Observe that $p=2$ is a solution. From now on we suppose that $p>2$. Lemma 1. The number of solutions $(x,y)$ of the equation $x^2=y^3-y$ in $\mathbb{F}_p$ is equal to $p$ if and only if $$\sum_{y\in\mathbb{F}_p}\left(\frac{y^3-y}{p}\right)=0,$$where $\left(\frac{a}{p}\right)$ is the Legendge symbol. Proof Let $a=|\{y\in \mathbb{F}_p: \left(\frac{y^3-y}{p}\right)=1\}|, b=|\{y\in \mathbb{F}_p: \left(\frac{y^3-y}{p}\right)=-1\}|$ and $c=|\{y\in \mathbb{F}_p: \left(\frac{y^3-y}{p}\right)=0\}|$, then $c=3, a+b+3=p$ and $$\sum_{y\in\mathbb{F}_p}\left(\frac{y^3-y}{p}\right)=a-b$$On the other hand, the number of solution of the mentioned equation is equal to $N=2a+3$. Therefore $N=p$ if and only if $a=\frac{p-3}{2},$ which is equivalent to $a=b$, due to the relation $a+b+3=p$. Lemma 2. For a prime $p$ $$S=\sum_{y\in\mathbb{F}_p}\left(\frac{y^3-y}{p}\right)=0,$$if and only if $p\equiv -1(\text{mod}\ 4)$. Proof Let $h=\frac{p-3}{2}$. If $S=0$, then $$P=\prod_{y\in\mathbb{F}_p, y\neq 0,\pm 1}\left(\frac{y^3-y}{p}\right)=(-1)^h$$due to Lemma 1. Notice that if we put $F(x)=\frac{x^{p-1}-1}{x^2-1}=1+x^2+x^4+...+x^{2h}$, then $$\prod_{y\in\mathbb{F}_p, y\neq 0,\pm 1}(y^3-y)=F(0)F(1)F(-1)=(h+1)^2$$and therefore $$(-1)^h=P=\left(\frac{(h+1)^2}{p}\right)=1,$$so that $h$ is even.
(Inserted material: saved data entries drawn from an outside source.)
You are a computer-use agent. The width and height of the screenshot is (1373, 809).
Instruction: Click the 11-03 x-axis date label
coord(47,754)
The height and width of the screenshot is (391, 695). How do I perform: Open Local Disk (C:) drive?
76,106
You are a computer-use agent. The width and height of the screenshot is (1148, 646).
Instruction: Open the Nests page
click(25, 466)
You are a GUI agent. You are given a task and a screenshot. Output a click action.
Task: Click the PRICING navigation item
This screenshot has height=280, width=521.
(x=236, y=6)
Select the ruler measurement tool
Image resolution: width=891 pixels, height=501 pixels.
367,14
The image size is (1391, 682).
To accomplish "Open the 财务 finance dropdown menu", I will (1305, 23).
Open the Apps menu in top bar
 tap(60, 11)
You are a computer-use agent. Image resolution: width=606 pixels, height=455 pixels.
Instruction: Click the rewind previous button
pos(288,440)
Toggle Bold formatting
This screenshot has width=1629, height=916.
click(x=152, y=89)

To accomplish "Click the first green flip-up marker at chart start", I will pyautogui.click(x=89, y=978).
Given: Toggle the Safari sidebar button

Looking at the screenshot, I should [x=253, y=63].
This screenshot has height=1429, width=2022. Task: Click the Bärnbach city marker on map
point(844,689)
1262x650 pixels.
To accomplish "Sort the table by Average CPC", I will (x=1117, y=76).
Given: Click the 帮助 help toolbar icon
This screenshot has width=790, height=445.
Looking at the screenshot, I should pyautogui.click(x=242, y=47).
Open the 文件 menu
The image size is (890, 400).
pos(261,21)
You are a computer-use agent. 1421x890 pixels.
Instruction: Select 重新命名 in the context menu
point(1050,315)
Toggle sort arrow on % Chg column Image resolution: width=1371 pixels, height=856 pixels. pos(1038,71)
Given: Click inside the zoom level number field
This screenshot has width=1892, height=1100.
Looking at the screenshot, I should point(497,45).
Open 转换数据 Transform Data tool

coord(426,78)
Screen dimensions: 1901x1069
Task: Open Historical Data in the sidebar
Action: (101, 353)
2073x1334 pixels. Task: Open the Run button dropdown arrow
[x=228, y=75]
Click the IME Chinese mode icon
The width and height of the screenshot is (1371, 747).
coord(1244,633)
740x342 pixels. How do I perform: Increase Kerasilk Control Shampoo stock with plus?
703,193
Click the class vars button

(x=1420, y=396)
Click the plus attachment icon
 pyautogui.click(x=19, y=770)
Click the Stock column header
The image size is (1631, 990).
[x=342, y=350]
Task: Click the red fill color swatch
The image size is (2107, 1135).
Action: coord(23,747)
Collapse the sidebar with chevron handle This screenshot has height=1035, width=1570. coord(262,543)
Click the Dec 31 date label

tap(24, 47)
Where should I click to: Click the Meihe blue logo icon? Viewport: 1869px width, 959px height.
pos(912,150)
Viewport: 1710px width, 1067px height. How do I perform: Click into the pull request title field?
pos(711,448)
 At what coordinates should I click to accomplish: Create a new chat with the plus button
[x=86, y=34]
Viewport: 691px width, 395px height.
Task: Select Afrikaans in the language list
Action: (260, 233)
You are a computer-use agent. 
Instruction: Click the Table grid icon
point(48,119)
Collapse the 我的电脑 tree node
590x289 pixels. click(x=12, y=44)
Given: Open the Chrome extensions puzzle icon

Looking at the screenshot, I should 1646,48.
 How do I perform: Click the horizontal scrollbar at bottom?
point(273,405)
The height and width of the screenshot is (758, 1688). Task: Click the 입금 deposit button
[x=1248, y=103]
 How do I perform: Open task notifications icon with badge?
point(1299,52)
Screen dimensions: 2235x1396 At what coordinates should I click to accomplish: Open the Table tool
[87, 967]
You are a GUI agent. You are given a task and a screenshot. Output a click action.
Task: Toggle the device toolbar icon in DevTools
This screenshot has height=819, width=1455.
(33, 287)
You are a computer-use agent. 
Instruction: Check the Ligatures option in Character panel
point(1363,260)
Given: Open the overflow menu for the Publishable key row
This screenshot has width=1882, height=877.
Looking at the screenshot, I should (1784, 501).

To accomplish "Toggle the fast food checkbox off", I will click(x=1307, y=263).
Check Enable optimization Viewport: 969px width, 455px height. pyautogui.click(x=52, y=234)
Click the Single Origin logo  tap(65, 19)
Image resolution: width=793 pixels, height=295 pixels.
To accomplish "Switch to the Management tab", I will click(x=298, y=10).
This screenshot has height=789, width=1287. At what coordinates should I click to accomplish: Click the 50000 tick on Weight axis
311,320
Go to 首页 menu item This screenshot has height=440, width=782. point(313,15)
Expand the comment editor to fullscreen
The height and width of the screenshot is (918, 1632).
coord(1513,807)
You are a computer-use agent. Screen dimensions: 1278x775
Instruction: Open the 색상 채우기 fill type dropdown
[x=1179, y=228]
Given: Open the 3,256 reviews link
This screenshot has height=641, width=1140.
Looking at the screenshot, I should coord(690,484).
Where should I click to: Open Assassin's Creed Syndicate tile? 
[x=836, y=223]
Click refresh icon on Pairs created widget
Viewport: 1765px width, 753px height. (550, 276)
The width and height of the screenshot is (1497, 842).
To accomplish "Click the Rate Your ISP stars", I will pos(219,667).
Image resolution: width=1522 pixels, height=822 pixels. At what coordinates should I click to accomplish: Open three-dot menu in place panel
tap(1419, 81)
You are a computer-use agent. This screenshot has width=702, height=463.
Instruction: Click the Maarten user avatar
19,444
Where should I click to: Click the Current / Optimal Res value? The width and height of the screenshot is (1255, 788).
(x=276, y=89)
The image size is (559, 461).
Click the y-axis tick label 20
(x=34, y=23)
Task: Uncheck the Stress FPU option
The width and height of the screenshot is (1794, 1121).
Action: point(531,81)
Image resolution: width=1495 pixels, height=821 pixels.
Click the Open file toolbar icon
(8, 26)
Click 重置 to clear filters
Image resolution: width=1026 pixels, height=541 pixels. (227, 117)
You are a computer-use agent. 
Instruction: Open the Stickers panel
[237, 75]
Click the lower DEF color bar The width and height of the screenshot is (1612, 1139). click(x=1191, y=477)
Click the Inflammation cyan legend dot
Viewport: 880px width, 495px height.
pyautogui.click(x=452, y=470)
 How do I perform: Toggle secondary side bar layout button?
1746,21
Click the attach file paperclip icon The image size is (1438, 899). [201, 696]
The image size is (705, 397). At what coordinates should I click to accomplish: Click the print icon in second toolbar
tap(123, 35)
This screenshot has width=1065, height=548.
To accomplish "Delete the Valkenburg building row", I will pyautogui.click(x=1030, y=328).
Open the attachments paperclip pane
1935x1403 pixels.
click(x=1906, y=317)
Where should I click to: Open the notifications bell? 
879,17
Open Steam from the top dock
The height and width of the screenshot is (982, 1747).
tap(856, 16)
This precisely means that $p\equiv -1(\text{mod}\ 4)$. Conversely, if $p\equiv -1(\text{mod}\ 4)$, then $$S=\sum_{y\in\mathbb{F}_p}\left(\frac{(-y)^3-(-y)}{p}\right)=\left(\frac{-1}{p}\right)S=-S,$$which gives $S=0$ .

Obviously $p=2$ is a solution. Suppose $p$ is odd. If $p \equiv 1 \pmod{4}$, then if $(x,y)$ is a solution, $(x,p-y)$, $(p-x,z)$, $(p-x,p-z)$ are also solutions for some $z \in \mathbb{Z}$ since $-1$ is a quadratic residue modulo $p$. So $x=0,1,p-1$ always give us $3$ solutions. Suppose $(x_1 , y_1) , \dots , (x_{\frac{p-3}{2}} , y_{\frac{p-3}{2}})$ are the other solutions with $1\leq y_i \leq \frac{p-1}{2}$ for all $i$. Since if $x$ produces a solution, $-x$ also produces a solution, we must have that $\frac{p-3}{4} \in \mathbb{Z}$ but that is clearly impossible. So no solution if $p\equiv 1 \pmod{4}$. Assume $p\equiv 3 \pmod{4}$. Now since $-1$ is not a quadratic residue, for $2\leq x \leq p-2$ we know exactly one of $x,p-x$ produces $2$ solutions. So total number of solutions will be $3 + 2\cdot \frac{p-3}{2} = p$. So all the prime numbers which are congruent to $3$ modulo $4$ are solutions.